Between 1977 and 1980 he was closely involved in the operation. After Van Tilburg had agreed, Duffey visited him every week to make an inventory of the collection.

“He said that he had been treated badly by both sides during the war, that he had stayed in his position as an alderman because the allied forces had asked him to do so.

“He kept repeating how he had been arrested by the Nazis and why. He said that he had helped people to get out of the country in exchange for jewellery,” Duffey remembers.

He denied over and over again that he ever stole anything. “Ek sweer met my hand op die Bybel [I swear with my hand on the Bible]!” he’d then scream.

One day Duffey saw an antique case full of invoices. “I had the impression that he had bought many of the pieces.” But the Van Tilburg family’s lawyers informed Duffey that the contents of the case had been destroyed shortly after Van Tilburg died, at the family’s insistence.

Van Tilburg’s three daughters had inherited a small part of the collection, which they had auctioned immediately. When asked if it were possible that the stolen goods were got rid of in this way, Duffey does not want to respond. He has never heard of a letter by one of Van Tilburg’s relatives in the Netherlands, sent to one of his daughters, that the “whole affair is one stinking sewer”.

“But I have got another story that will surprise you,” Duffey suddenly says, smiling.

“It is not true that everybody at UP blatantly refused to give the collection back to the Jewish community.
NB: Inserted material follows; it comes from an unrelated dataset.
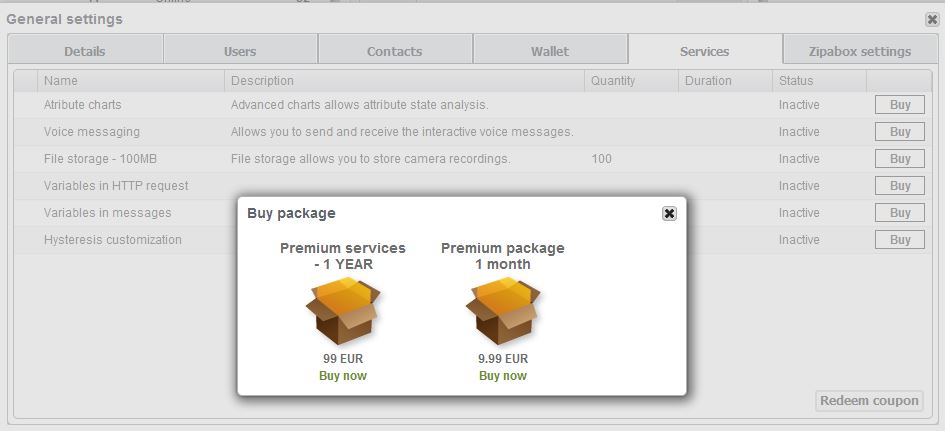Image resolution: width=945 pixels, height=431 pixels.
Task: Buy Variables in messages service
Action: 900,213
Professor Hamman actually wanted to. I have understood that a member of the South African government, former minister of finance Owen Horwood, put some pressure on him to do so. He explained to Hamman that the government was negotiating new arms deals with Israel and an exchange of expertise. This Van Tilburg thing created a problem. To pacify the Israelis, he felt that UP should agree to Soetendorp’s demand. Hamman was prepared to do so.”

What made the university eventually decide otherwise? Duffey: “Well, of course Professor Nilant was very much against it. He cherished the collection as his own little baby.”

Horwood denies any involvement in the operation, but Nilant confirms from Trigg, Australia, that Hamman had seriously considered giving the collection back to the Jewish community.

According to Duffey, it was all vanity. The university convinced Van Tilburg to donate his collection since he had no male descendants. With the donation to UP his name would live on forever.

But documents at UP suggest that the art collector had also been pressured by the university, since there was a chance that the South African tax authorities would confiscate the collection after his death.

Soetendorp had no success in the Netherlands: “I could not get any support from the Dutch authorities and more and more I developed a feeling that I was fighting a phantom, acting as a Don Quixote. To be fair, even within the Jewish community lots of people preferred to remain silent,” he says.

What about this anonymous source he seemed to rely on in 1977? Soetendorp: “I had received a phone-call from the neighbour of a Jewish family who fled during the war. At the Belgium border they were already arrested. Betrayed. The next day Van Tilburg came and emptied their house.

“The woman witnessed everything. So finally we had a dependable witness who gave us all the gruesome details. She was prepared to make an official deposition.

“I immediately phoned the attorney general, Paul Brilman, who responded enthusiastically. `At last we have a handle on this case,’ he said.

“But after two days the woman phoned me. The nightmares had come back, she said. She had spoken about it with her children. They strongly advised her against pursuing the matter. I tried to reason with her but she would not listen.”

Soetendorp sighs after recalling this incident. He is shocked when he hears that the collection is now on public display.

“I realise most witnesses have since passed away. However, I do think that the Dutch government should take another look at this case as part of its drive to investigate the theft of Jewish property during the war. It would be extremely sad if the whole affair ends with a regular exposition and a bronze bust in Pretoria.”